Rn 2
Das Üb lässt alternativ fünf unterschiedliche Anknüpfungen der Testamentsform zu. Eine letztwillige Verfügung ist formgültig, wenn sie einer der genannten Rechtsordnungen entspricht.
- Ort, an dem der Erblasser letztwillig verfügt hat (Errichtungsort; I lit a);
- Heimatrecht des Erblassers im Zeitpunkt der letztwilligen Verfügung oder im Zeitpunkt seines Todes (I lit b);
- Wohnsitz des Erblassers im Zeitpunkt der letztwilligen Verfügung oder seines Todes (I lit c). Ob der Erblasser an einem bestimmten Ort einen Wohnsitz gehabt hat, wird durch das an diesem Orte geltende Recht geregelt (III). Hiergegen hat eine Reihe von Staaten (ua Türkei, Ukraine, Vereinigtes Königreich) den Vorbehalt nach Art 9 eingelegt und wendet insoweit die lex fori an.
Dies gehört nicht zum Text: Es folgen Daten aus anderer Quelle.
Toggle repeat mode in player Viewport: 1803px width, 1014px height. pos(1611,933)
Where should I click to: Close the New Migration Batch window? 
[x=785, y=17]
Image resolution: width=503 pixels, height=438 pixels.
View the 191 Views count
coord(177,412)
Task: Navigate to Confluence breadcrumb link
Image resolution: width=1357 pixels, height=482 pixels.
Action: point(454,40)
- Gewöhnl Aufenthalt des Erblassers im Zeitpunkt der letztwilligen Verfügung oder seines Todes (I lit d);
- Ort der Belegenheit, soweit es sich um unbewegliches Vermögen handelt (I lit e).
Rn 3
Das Recht, das auf die Rechtsnachfolge von Todes wegen anzuwenden ist oder im Zeitpunkt der Verfügung anzuwenden wäre, wird nicht genannt. Es ist allerdings aufgrund von Art 26 I S 1 EGBGB gleichfalls maßgeblich für eine letztwillige Verfügung, auch wenn sie von mehreren Personen in derselben Urkunde errichtet wird oder durch sie eine frühere letztwillige Verfügung widerrufen wird.
Rn 4
Grds genügt iRd HTÜ im Interesse der Formwirksamkeit der Verfügung die Wahrung einer der alternativ anwendbaren Formen (BayObLG FamRZ 06, 70, 71). Bei einseitigen letztwilligen Verfügungen reicht es daher, wenn der Testator die Formanforderungen des ihm günstigsten der im HTÜ genannten Rechte einhält. Daher kann ein maschinengeschriebenes Testament ausreichen (Hamm ZEV 21, 694 [OLG Hamm 10.08.2021 - 10 W 53/21] [Thailand]). Für den eher theoretischen Fall, dass mehrere Personen an verschiedenen Orten letztwillige Verfügungen getroffen haben, die in einer Urkunde dokumentiert sind (gemeinschaftliches Testament), sind jedoch in Bezug auf jede Verfügung die Formanforderungen des HTÜ getrennt zu prüfen (Staud/Dörner vor Art 25 EGBGB Rz 78). Art 11 II EGBGB ist nicht analog heranzuziehen (Erman/Stürner Rz 2).
Rn 5
IRd Anwendung der berufenen Sachrechte kann sich die allgemeine Frage stellen, ob die vom anwendbaren Formstatut vorgeschriebene Form durch eine Handlung im Ausland substituiert werden kann; insoweit gelten die gleichen Grundsätze wie iRd Art 11 EGBGB (s Art 11 EGBGB Rn 19 ff). Bei der Anknüpfung der Form an die Staatsangehörigkeit des Erblassers (Art 1 lit b) genügt es bei Mehrstaatern entgegen Art 5 I EGBGB, wenn die Form irgendeines der Heimatrechte eingehalten ist. In Bezug auf Art 1 lit a ergibt sich aus dem Gegenschluss zu Art 1 lit c, d, dass es genügt, wenn der Testator ausschl zur Errichtung der Verfügung in einen Staat gereist ist, nach dessen Recht die Verfügung wirksam ist; eine weitere Beziehung zum Errichtungsstaat ist nicht erforderlich.
Rn 6
Ist eine einseitige Verfügung formunwirksam, so entscheidet das mildeste der nach Art 1 anwendbaren Rechte über die Folgen des Verstoßes, insb ob die Verfügung unwirksam oder bloß vernichtbar ist (Grüneberg/Thorn Anh Art 26 EGBGB Rz 3; aM MüKo/Dutta Rz 19 [Erbstatut entscheidet]; offen gelassen BayObLG ZEV 05, 441 [BayObLG 04.05.2005 - 1 Z BR 114/04]). Bei zwei- bzw mehrseitigen Verfügungen führt die Formunwirksamkeit auch nur einer (Teil-)Verfügung dazu, dass die Verfügung insgesamt hinfällig wird.